Examination of the expanding pathways for the regulation of p21 expression and activity

Abstract

p21(Waf1/Cip1/Sdi1) was originally identified as an inhibitor of cyclin-dependent kinases, a mediator of p53 in growth suppression and a marker of cellular senescence. p21 is required for proper cell cycle progression and plays a role in cell death, DNA repair, senescence and aging, and induced pluripotent stem cell reprogramming. Although transcriptional regulation is considered to be the initial control point for p21 expression, there is growing evidence that post-transcriptional and post-translational regulations play a critical role in p21 expression and activity. This review will briefly discuss the activity of p21 and focus on current knowledge of the determinants that control p21 transcription, mRNA stability and translation, and protein stability and activity.

Figure 1

The role of p21 in cell survival and death. Under non-stressed conditions, p21 is expressed at low levels and promotes cell cycle progression. Under stress conditions, p21 expression is increased through p53-dependent and -independent pathways. Increased p21 interacts with and inhibits cyclin-CDKs activity. In most tumor cells, the cell cycle checkpoint function of p21 is lost due to p53 mutations. Akt1 phosphorylates and then stabilizes p21 protein for cell survival. P21 inhibits apoptosis by interacting with proapoptotic molecules such as caspase-3 and ASK1.

Figure 2

Human p21 locus. (A) Schematic presentation of various known p21 transcripts.
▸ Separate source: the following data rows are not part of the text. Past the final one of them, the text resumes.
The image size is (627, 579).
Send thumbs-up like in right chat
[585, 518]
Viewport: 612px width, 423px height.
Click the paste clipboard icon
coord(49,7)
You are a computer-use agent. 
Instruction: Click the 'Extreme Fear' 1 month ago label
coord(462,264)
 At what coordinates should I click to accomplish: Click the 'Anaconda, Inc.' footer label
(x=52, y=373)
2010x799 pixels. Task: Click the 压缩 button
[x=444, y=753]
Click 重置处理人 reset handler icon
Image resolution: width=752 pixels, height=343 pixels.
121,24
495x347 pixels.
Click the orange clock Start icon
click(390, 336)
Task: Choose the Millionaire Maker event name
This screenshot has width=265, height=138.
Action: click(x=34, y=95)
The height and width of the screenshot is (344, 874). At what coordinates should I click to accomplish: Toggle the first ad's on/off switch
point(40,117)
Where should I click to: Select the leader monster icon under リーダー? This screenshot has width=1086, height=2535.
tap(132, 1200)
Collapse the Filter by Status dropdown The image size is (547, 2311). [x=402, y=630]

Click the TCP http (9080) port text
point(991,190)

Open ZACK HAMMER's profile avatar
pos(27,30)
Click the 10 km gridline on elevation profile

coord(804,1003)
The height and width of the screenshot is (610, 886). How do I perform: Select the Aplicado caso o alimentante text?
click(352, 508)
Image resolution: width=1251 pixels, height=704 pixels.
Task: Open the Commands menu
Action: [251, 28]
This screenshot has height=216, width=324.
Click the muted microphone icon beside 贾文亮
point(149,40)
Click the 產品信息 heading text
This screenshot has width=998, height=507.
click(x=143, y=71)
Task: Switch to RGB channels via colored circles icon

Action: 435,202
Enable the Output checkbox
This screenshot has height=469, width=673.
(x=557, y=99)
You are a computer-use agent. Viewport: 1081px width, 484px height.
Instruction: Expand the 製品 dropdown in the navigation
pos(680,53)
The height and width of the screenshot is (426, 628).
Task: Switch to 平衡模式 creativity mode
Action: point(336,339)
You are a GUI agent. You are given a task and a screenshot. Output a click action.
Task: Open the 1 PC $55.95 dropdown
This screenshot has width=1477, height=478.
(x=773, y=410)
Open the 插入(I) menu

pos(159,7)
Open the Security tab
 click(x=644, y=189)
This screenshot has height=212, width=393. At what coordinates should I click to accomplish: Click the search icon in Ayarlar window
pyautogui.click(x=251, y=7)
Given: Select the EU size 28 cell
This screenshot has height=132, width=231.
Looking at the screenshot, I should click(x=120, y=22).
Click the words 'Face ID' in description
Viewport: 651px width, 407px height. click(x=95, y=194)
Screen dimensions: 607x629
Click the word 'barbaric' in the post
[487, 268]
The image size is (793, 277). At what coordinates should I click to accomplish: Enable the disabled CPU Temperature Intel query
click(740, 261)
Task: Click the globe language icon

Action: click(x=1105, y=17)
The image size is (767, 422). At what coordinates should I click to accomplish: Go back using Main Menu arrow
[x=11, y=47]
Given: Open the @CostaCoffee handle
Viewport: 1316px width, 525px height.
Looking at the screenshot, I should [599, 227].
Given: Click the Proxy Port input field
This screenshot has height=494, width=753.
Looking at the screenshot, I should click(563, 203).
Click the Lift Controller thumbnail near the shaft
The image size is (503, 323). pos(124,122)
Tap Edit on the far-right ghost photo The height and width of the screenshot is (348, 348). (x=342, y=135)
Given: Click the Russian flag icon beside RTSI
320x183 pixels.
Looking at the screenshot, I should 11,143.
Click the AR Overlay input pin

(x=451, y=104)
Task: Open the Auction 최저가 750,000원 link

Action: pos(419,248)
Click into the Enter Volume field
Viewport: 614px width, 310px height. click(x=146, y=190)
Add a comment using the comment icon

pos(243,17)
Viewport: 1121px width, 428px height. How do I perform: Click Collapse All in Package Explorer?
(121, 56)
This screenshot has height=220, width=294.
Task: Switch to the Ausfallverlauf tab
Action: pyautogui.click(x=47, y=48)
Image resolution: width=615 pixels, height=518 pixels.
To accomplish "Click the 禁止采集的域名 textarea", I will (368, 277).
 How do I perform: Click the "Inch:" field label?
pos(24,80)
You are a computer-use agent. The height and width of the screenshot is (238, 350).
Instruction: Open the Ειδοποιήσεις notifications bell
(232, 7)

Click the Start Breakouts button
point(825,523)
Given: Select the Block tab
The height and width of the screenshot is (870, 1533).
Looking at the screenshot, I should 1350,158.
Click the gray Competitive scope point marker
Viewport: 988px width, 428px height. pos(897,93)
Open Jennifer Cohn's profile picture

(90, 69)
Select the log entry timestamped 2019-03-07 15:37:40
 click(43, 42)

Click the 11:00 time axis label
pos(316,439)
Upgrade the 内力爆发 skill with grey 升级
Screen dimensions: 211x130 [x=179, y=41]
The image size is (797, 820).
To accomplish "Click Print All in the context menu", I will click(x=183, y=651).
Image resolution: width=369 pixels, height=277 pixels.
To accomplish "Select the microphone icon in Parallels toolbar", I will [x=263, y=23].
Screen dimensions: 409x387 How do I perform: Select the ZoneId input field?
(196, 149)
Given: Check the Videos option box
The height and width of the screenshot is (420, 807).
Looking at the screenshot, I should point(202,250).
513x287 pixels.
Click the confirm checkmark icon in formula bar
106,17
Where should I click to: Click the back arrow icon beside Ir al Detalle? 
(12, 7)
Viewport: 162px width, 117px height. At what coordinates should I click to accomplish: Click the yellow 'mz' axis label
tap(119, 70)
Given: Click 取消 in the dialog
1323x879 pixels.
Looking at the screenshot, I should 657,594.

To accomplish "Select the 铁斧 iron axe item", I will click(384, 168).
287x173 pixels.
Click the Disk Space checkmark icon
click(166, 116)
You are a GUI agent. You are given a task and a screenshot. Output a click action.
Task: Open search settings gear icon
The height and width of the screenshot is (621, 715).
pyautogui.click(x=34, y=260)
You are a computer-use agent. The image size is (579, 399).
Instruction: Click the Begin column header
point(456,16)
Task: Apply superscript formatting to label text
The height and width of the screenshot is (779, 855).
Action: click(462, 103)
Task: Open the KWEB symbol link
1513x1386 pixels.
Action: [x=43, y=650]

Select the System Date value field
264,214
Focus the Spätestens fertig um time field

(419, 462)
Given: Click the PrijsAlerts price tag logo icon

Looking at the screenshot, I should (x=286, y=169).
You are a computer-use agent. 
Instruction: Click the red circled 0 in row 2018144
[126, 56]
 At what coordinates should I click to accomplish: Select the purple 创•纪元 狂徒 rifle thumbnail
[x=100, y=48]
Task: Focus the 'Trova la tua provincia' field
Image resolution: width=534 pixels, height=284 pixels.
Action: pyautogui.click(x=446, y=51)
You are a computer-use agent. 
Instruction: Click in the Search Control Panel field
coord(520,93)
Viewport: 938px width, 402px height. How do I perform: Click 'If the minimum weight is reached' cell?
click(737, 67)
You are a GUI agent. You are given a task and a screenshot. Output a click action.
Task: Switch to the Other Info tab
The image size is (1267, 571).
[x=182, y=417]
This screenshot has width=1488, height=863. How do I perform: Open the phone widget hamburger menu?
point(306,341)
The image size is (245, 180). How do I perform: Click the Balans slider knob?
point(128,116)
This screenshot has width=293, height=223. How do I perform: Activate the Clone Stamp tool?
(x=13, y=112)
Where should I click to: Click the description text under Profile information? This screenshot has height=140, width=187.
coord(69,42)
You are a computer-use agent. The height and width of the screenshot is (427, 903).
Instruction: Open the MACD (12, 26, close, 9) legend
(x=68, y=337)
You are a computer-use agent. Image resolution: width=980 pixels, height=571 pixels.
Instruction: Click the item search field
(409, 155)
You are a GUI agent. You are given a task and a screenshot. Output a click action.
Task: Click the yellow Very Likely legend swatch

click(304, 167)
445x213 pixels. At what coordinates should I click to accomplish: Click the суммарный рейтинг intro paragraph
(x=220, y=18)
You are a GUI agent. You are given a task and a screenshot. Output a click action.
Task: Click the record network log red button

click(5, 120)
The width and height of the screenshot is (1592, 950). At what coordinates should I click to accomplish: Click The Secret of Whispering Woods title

The position of the first nucleotide of p21 transcript (GenBank Accession # Z85996) in the genomic DNA is assigned as the start site of the p21 locus. p21 is the classical p21^{Waf1/Cip1/Sdi1} transcript [5]. The alternate transcripts, p21^variant-2, p21^alt-a, p21^alt-b, p21^alt-c, and p21^alt-a1, are presented as reported previously [95]. p21B and p21C are also presented as reported previously [93]. The protein coding regions are marked with solid black boxes. (B) Schematics of the p21 promoters along with various responsive elements, transcription factors, and upstream signals. Please see text for details.

Figure 3

Regulation of p21 by various microRNAs (miRNAs). (A) Schematic diagram showing the genomic structure of five miRNA clusters. miR-106a and miR-17 clusters are a paralogue of miR-106b cluster. miR-19-92 cluster is related to miR-106a-92 cluster. P53 is also differentially regulated by miR-125 and miR-29 clusters. (B) Multiple sequence alignment of six miRNAs. All of these miRNAs share a core seed region, nt 2–8.

Figure 4

Regulation of p21 by RNA-binding proteins (RBPs). Several groups of RBPs are found to regulate p21 expression. Alternative names are included in parentheses. These RBPs contain one or more RNA-binding motifs, including RNA recognition domain (RRM), hnRNP K homology domain (KH), arginine/glycine-rich box (RGG), and double stranded RNA binding motif (dsRBD).

Figure 5

Phosphorylation sites in p21 protein. P21 has six well-defined functional domains, including two cyclin-binding domains (Cy1 and Cy2), a kinase-binding domain (CDK), a Helix motif (Helix), a PCNA-binding domain (PCNA), and a nuclear localization signal (NLS). P21 polypeptide contains 20 serine/threonine residues, seven of which are found to be phosphorylated by various protein kinases indicated at the top of the figure. Five other serine and threonine residues are potential phosphorylation sites (S31, T97, S114, S123, and S137) as predicted by NetPhos 2.0 program (Technical University of Denmark).